Turnover fell 2% to £210m, while profit slipped just under 4% to £74.1m, though the firm pointed out turnover was still up 6% over the past two years. Profit per full equity partner remained steady at £1.3m, while revenue per lawyer increased by 6%.
The results contrast with those posted by many of its larger top 50 UK rivals, which have recorded healthy increases in revenue and profits, reflecting its traditional focus on the ultra-competitive field of private equity, where a host of US firms have been aggressively building their practices in recent years.
Travers Smith’s managing partner Edmund Reed, who is in his second term leading the firm, said: “These results demonstrate the resilience and underlying strength of our core business, even in a year marked by continued market volatility.
“Our focus on prioritising more profitable revenue in our strategic areas – transactions, disputes and investigations and complex advisory mandates – has continued to contribute strongly to the firm’s progress.”
He added: “Achieving these results is only possible thanks to the drive and expertise of our people and the trust we earn from our clients. We’re incredibly proud of our culture – it’s what makes us different and allows our teams to perform at their best for our clients.”
The firm highlighted a wide range of CSR and ESG initiatives it had undertaken, as well as the firm’s lateral hiring activity, which included closing its Paris office and opening in Brussels, along with two senior private equity hires and the arrival of insolvency and restructuring expert Mandip Englund as a partner. It also promoted nine lawyers to partner.
The firm’s clients include healthcare provider Assura and regular private equity clients Inflexion Partners and 65 Equity Partners, as well as Carlyle and Mitsubishi Estate.

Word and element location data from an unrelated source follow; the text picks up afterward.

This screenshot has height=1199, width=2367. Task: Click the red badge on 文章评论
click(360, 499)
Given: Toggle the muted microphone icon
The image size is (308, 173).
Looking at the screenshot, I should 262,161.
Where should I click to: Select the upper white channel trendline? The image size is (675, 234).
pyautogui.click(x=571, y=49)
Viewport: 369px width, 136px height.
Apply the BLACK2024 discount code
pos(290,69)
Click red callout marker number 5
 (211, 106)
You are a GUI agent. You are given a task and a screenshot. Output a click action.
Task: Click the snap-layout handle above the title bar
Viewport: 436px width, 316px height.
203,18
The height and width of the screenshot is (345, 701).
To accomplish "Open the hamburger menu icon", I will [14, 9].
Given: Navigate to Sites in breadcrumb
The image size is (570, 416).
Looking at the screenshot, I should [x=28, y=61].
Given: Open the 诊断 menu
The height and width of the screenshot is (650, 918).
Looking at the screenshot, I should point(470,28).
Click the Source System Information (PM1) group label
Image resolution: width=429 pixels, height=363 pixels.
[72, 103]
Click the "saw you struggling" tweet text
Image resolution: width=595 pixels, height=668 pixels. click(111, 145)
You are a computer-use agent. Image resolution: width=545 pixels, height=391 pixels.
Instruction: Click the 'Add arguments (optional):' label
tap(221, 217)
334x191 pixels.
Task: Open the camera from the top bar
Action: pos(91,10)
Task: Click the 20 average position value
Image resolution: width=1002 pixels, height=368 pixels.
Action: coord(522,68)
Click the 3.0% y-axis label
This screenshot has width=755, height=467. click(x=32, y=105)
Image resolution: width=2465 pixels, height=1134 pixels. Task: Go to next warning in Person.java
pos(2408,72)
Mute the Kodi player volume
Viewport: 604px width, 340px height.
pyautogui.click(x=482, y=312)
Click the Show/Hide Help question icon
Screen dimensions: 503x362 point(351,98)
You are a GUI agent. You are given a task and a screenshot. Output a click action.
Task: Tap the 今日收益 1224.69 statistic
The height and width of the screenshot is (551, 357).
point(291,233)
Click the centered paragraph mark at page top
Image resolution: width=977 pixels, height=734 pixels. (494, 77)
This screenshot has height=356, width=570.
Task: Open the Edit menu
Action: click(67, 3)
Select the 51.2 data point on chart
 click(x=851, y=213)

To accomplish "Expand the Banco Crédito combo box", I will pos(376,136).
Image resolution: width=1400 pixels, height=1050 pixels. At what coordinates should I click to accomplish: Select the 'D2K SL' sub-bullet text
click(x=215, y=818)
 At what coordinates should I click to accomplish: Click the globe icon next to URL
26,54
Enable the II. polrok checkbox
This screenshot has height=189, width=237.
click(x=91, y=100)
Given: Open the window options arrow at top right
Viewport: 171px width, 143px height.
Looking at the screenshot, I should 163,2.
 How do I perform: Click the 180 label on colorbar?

It also represented Hewlett-Packard in the £700m quantum judgment against the estate of the late Michael Lynch, in the long-running litigation concerning HP’s purchase of Autonomy in 2011, having initially sought $5bn.
Travers Smith’s senior partner Andrew Gillen said: “Despite continued turbulence across the world and choppy economic and market conditions, we have achieved a great deal over the past year to maintain our strong position. I feel a real sense of energy and optimism across the firm as we move quickly to address our clients’ needs in a fast-changing world.
He concluded: “We have shown resilience and adaptability in a tough market, and we’ll continue our focus on transactional markets, disputes and complex advisory work. With our reputation, deep understanding and focused approach, I truly believe we are well placed to capitalise on developing market trends to deliver sustainable growth.”